Bias-Variance Analysis of Multi-Step Loss Functions for Dynamical System Identification

Published: 2025, Last Modified: 19 Feb 2026IJCNN 2025EveryoneRevisionsBibTeXCC BY-SA 4.0
Abstract: System identification is a fundamental task in understanding and modeling dynamical systems, with extensive applications in engineering. Traditional statistical estimators for system identification rely on loss functions based on single-step predictions of model state variables. However, these approaches often lack robustness and reliability in real-world scenarios characterized by noisy and imperfect data. Recent advancements have introduced multi-step loss functions for autoregressive neural network predictions, leading to significant improvements in system identification performance. These loss functions are optimized via gradient descent, leveraging backpropagation through the numerically integrated neural network architecture. Despite their potential, the statistical and mathematical properties of these gradient estimators, such as bias, variance and robustness, remain underexplored. This paper examines the statistical and mathematical characteristics of multi-step loss function estimators in the context of dynamical system identification.

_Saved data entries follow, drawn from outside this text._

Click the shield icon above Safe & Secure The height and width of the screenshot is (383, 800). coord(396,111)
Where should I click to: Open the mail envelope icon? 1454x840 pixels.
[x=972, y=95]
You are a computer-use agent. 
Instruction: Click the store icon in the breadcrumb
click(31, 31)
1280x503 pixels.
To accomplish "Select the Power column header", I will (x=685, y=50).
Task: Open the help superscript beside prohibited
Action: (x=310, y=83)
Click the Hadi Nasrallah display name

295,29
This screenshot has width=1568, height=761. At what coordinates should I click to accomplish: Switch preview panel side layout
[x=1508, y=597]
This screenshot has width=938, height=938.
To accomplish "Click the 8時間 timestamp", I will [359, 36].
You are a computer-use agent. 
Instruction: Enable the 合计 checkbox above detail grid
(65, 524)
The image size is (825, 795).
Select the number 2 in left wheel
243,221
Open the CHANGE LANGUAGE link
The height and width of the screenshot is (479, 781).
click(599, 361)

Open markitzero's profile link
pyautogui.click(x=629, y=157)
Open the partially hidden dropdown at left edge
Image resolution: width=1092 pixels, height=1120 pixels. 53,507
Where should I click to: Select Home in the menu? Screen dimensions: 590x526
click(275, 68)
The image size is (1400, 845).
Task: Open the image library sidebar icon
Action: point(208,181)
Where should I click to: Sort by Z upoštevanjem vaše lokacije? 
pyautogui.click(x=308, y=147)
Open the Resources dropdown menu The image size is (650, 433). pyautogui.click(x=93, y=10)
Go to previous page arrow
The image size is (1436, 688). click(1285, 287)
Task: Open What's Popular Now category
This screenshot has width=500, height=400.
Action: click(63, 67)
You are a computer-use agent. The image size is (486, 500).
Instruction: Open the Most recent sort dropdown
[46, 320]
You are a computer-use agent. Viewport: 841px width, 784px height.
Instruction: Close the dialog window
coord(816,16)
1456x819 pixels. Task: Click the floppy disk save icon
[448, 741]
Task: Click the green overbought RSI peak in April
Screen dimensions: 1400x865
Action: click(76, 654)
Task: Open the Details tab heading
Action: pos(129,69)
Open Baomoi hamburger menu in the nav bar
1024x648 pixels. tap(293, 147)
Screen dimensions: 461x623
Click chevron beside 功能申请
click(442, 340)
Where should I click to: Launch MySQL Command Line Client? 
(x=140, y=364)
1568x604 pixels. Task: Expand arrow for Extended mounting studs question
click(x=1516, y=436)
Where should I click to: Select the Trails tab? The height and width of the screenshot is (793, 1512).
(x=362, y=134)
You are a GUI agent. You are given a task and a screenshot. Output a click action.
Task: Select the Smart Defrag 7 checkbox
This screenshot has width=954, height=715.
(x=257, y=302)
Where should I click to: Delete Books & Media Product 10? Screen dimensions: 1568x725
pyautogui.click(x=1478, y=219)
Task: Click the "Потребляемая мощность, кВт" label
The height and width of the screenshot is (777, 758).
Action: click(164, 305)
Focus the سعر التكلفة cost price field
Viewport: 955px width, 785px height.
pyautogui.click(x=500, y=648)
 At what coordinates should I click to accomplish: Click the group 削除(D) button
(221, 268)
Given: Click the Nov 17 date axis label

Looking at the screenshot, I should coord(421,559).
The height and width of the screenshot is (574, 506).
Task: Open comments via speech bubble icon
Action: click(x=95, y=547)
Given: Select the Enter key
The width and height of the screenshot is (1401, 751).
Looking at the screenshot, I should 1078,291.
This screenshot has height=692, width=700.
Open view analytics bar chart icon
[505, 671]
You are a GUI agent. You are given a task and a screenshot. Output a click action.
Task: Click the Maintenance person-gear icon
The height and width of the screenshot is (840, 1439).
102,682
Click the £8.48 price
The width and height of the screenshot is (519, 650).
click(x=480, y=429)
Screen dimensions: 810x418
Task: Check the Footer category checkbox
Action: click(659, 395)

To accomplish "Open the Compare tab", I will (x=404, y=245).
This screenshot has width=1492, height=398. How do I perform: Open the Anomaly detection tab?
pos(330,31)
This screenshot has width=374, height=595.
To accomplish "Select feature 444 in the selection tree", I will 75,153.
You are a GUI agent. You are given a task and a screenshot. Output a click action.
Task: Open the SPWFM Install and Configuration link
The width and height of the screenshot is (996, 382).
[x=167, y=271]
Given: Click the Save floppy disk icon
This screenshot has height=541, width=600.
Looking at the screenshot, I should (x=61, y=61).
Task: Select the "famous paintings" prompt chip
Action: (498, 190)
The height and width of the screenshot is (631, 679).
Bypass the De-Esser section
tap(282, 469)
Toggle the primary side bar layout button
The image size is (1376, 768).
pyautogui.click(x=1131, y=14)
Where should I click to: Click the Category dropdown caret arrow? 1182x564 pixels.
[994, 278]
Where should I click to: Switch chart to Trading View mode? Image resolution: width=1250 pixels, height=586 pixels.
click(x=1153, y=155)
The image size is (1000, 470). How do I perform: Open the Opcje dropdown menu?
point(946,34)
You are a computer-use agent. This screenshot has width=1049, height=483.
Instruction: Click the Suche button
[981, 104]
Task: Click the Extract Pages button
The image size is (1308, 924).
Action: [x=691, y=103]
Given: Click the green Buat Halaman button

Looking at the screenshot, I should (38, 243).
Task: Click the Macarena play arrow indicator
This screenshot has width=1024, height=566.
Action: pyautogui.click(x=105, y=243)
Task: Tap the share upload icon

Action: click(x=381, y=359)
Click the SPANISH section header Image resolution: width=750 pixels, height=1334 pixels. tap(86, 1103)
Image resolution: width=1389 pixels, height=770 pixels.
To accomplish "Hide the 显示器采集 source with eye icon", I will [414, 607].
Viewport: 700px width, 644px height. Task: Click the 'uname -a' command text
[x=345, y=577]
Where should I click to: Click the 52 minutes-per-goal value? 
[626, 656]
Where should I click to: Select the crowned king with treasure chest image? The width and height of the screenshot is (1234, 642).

We provide a theoretical foundation for the bias-variance decomposition of these loss functions, enabling the separation of error contributions from disturbances and deterministic model parameterization. Theoretical insights are validated and extended through empirical analysis, allowing an exploration of the bias-variance decomposition dynamics across the training phase. Our results demonstrate both theoretically and practically the influence of the contractive properties of the underlying dynamical system and the autoregressive prediction horizon on training stability. By bridging the theoretical and practical gap in the exploration of multi-step loss functions, this work contributes to the understanding and development of more robust and reliable methods for dynamical system identification involving gradient descent.